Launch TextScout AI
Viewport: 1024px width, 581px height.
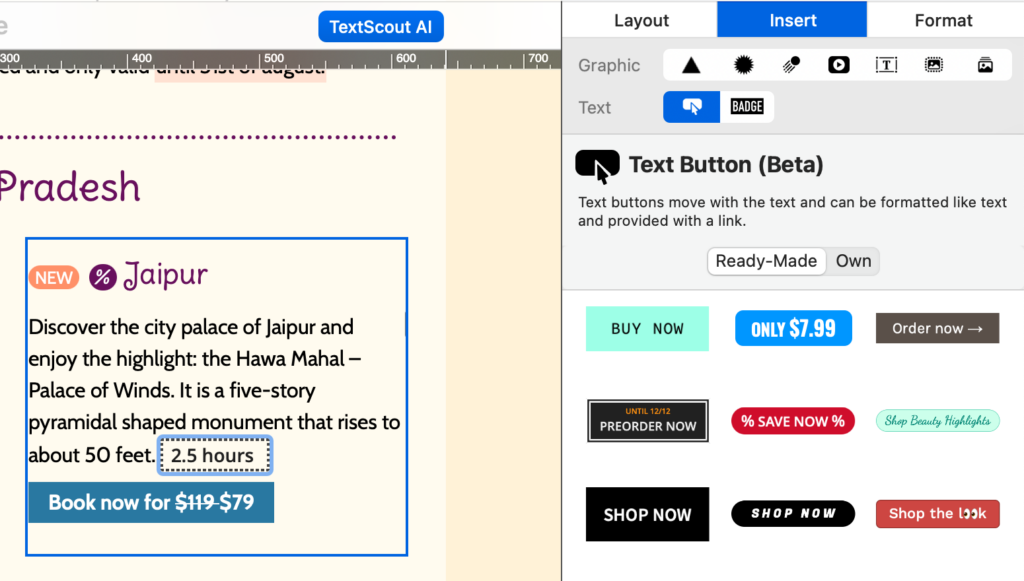[381, 27]
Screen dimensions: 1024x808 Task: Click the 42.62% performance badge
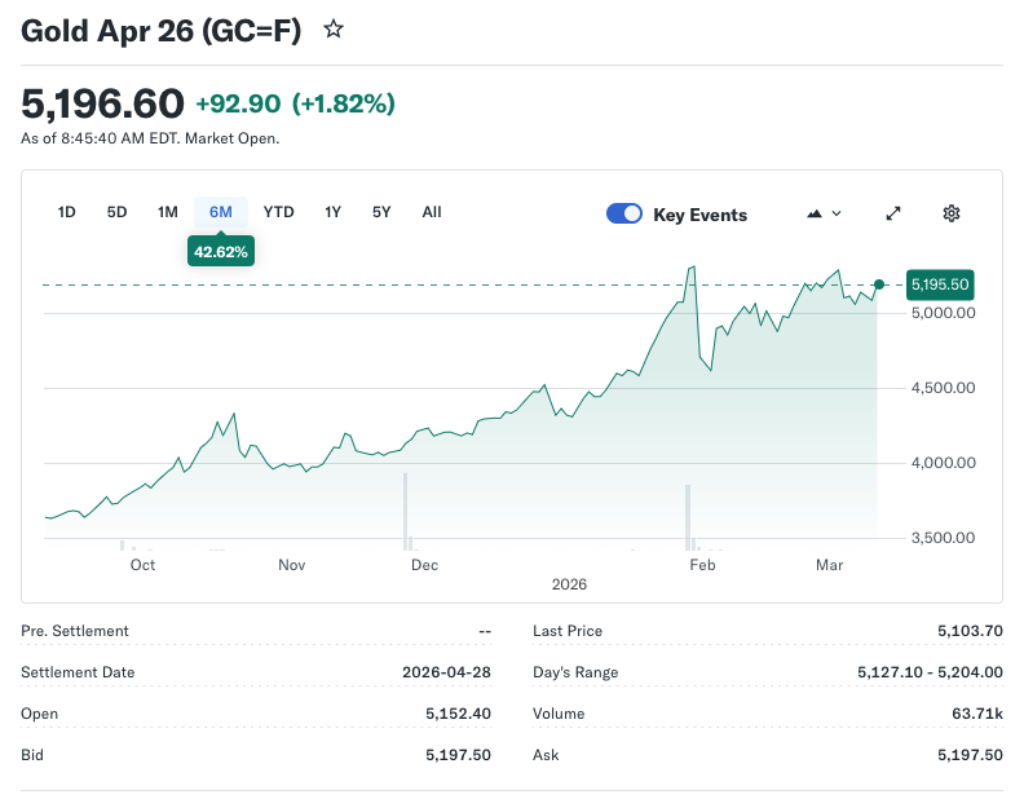(221, 251)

EXERCISE -> Everything above except the pictures must be restated exactly.

REPLY ->
Launch TextScout AI
Viewport: 1024px width, 581px height.
[381, 27]
Screen dimensions: 1024x808 Task: Click the 42.62% performance badge
(221, 251)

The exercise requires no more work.